Texte à lire →
On appelle mauvaises compagnies celles qui sont animées de quelque mauvaise intention, ou bien quand ceux qui s'y trouvent sont vicieux, libres et dissolus. Pour celles-là, il faut s'en détourner tout-à-fait, comme les abeilles se détournent d'un amas de frelons et de taons. Car, comme ceux qui ont été mordus par des chiens enragés ont la sueur, l'haleine et la salive dangereuses, principalement pour les enfans et les personnes délicates; de même le commerce des gens vicieux et libres en paroles ne peut avoir que de grands dangers, surtout pour ceux dont la dévotion est encore tendre et délicate.

Il y a des compagnies qui ne sont aucunement utiles, si ce n'est pour se récréer et se reposer un peu des occupations sérieuses. Quant à celles-là, comme il ne faut pas y donner trop de temps, aussi peut-on y consacrer le loisir destiné à la récréation.

Il en est d'autres qui ne sont que d'honnêteté, comme sont les visites mutuelles; et certaines assemblées qui se font pour honorer le prochain; et quant à celles-là, s'il ne faut pas y mettre trop d'importance, aussi ne faut-il pas les mépriser d'une manière incivile; mais y satisfaire avec modestie et prudence, afin d'éviter également l'impolitesse et la légèreté.

Restent les compagnies utiles, comme sont celles des personnes vertueuses et dévotes. O Philothée! ce vous sera toujours un grand bien d'en rencontrer souvent de pareilles. La vigne plantée parmi les oliviers porte des raisins onctueux, et qui ont le goût de l'olive; de même, une ame qui se trouve souvent parmi des gens de bien ne peut faire autrement que de participer à leurs vertus. Les bourdons seuls ne peuvent point faire de miel, mais avec les abeilles ils aident à le faire: c'est donc un grand moyen de nous bien exercer à la dévotion que de converser souvent avec les ames dévotes.

En toute compagnie et conversation, la naïveté, la simplicité, la douceur, la retenue, sont ce qu'il y a de préférable. Il est des gens qui mettent tant d'artifice à la moindre parole et au moindre mouvement, que chacun en est ennuyé; et comme celui qui ne voudroit jamais se promener qu'en comptant ses pas, ni parler qu'en chantant, seroit insupportable à tout le monde; de même ceux qui prennent une contenance affectée, et qui ne font rien qu'en cadence, sont extrêmement fâcheux dans le monde; et l'on peut assurer qu'il y a toujours en eux plus ou moins de présomption. Il faut pour l'ordinaire qu'une douce joie domine dans nos rapports avec le prochain. Aussi louoit-on beaucoup saint Romuald et saint Antoine de ce que, nonobstant toutes leurs austérités, ils avoient toujours sur la physionomie et dans leurs discours l'expression de la joie, de la gaîté et de la politesse. Riez avec ceux qui rient, réjouissez-vous avec ceux qui se réjouissent; je vous le dis encore une fois avec l'Apôtre: Réjouissez-vous toujours, mais en Notre-Seigneur, et que votre modestie paroisse aux yeux de tous. Pour vous réjouir en Notre-Seigneur, il faut que le sujet soit non-seulement licite, mais convenable; ce que je dis, parce qu'il y a des choses licites qui pourtant ne conviennent pas; et afin que votre modestie paroisse, gardez-vous des méchancetés, qui bien certainement sont toujours répréhensibles. Faire tomber l'un, noircir l'autre, piquer celui-ci, faire du mal à un fou, ce sont des risées et des joies sottes et méchantes.

Données →

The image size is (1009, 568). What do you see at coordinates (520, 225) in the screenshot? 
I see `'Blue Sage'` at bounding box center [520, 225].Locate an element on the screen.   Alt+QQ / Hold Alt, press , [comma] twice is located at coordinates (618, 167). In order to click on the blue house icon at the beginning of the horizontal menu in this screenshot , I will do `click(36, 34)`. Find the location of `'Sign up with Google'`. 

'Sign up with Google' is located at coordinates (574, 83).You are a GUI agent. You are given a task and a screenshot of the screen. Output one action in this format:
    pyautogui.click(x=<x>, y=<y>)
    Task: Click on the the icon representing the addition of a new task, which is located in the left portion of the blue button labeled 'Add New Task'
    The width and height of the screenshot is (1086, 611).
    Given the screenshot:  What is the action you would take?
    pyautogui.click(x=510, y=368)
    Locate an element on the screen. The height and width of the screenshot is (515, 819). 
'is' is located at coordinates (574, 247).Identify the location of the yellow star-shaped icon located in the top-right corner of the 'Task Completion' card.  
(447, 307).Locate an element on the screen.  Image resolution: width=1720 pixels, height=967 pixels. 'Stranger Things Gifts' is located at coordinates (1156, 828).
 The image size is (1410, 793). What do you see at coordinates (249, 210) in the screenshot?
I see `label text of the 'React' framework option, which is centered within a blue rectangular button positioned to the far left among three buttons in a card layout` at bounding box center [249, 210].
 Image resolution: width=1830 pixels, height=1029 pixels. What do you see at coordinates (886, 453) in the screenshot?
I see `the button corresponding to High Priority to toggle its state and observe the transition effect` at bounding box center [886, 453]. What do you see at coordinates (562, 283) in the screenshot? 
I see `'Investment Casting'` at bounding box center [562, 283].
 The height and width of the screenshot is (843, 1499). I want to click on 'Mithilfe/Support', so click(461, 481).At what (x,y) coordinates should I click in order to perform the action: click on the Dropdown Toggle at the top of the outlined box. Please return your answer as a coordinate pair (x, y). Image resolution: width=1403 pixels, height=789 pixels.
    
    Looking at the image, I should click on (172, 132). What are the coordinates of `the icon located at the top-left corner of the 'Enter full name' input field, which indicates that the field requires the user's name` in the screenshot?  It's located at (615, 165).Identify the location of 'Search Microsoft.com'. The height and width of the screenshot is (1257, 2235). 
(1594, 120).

Consigne écrite →
Répondez à ces questions d'après le texte sur les compagnies :
(a) De quoi les abeilles se détournent-elles ?
(b) Que porte la vigne plantée parmi les oliviers ?
(c) Quels saints louait-on d'avoir gardé l'expression de la joie malgré leurs austérités ?

Réponse complète →
(a) Elles se détournent d'un amas de frelons et de taons.
(b) Elle porte des raisins onctueux, qui ont le goût de l'olive.
(c) On louait saint Romuald et saint Antoine.